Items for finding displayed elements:
+ + + + + + +

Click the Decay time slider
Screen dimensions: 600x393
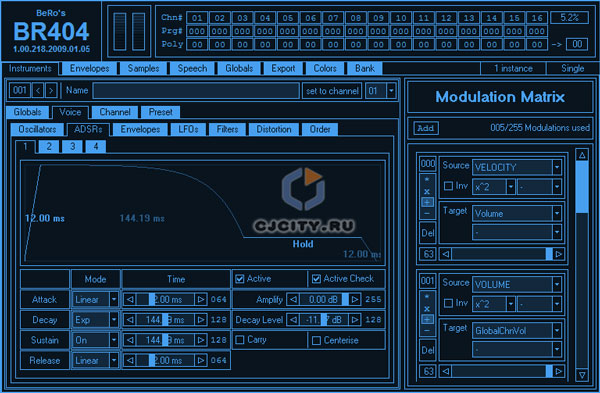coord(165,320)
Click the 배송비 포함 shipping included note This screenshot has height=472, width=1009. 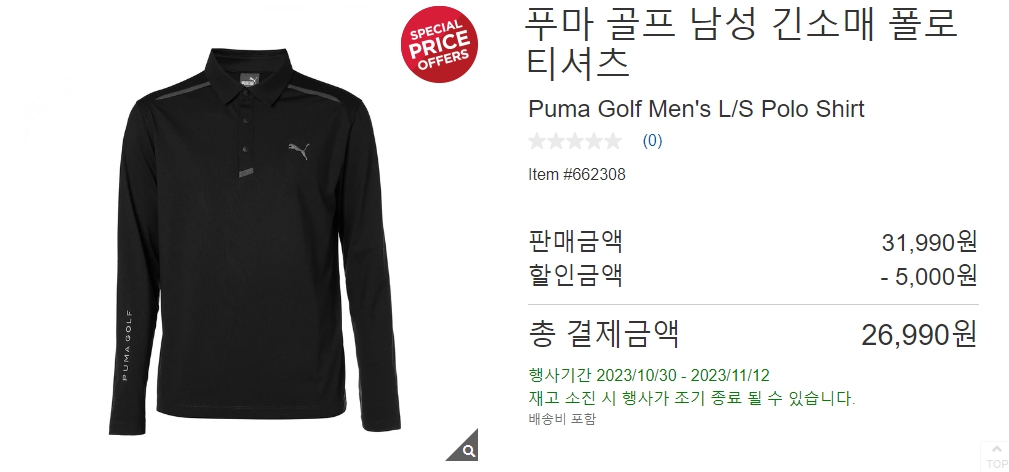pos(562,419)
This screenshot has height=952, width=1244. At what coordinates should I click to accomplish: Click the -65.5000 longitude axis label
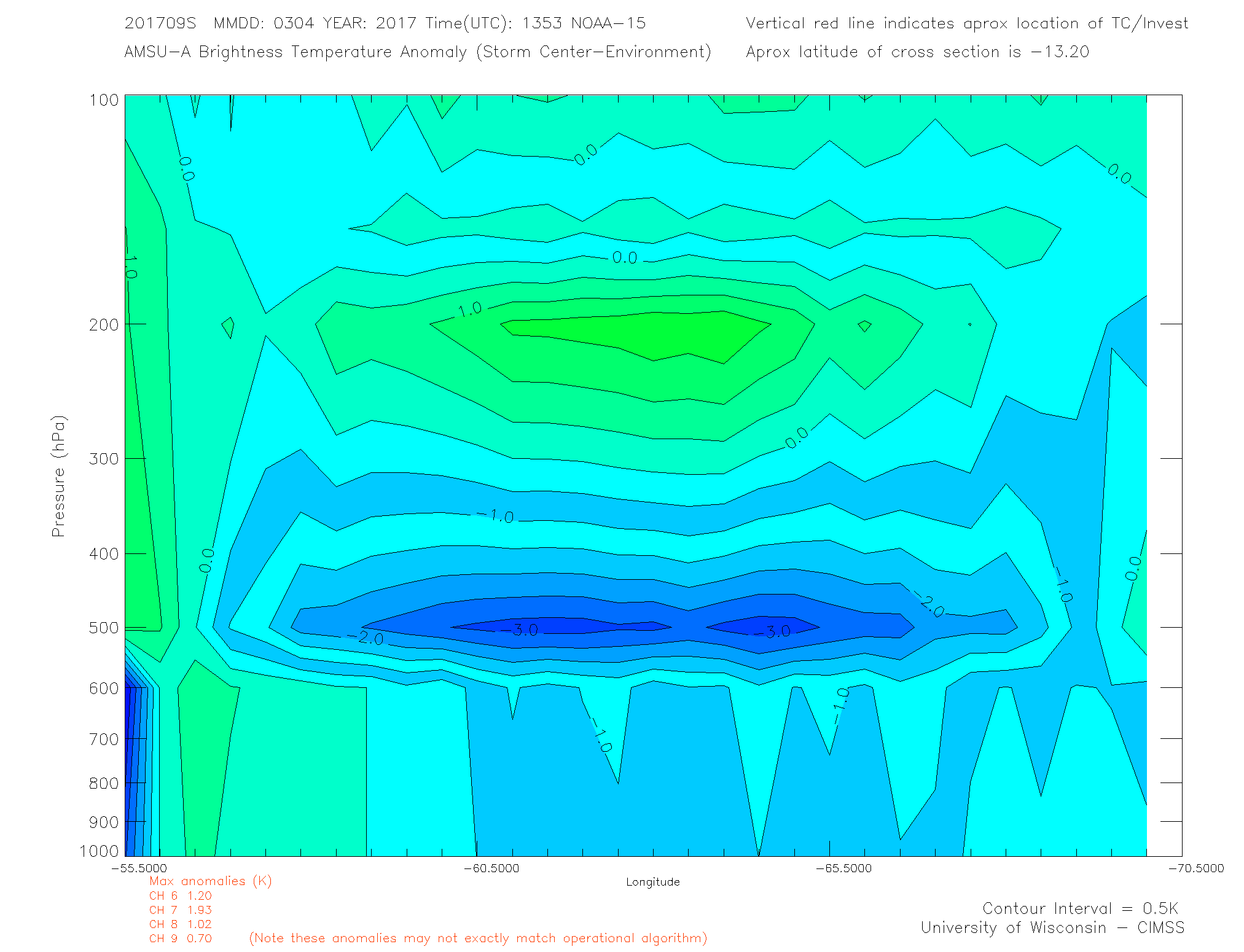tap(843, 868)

+ + + + + + +

= What the task asks =
Copy word for word the lines from the one containing "This screenshot has height=952, width=1244." through the end of the items, leaving out the pictures.

= Written solution =
This screenshot has height=952, width=1244. At what coordinates should I click to accomplish: Click the -65.5000 longitude axis label
tap(843, 868)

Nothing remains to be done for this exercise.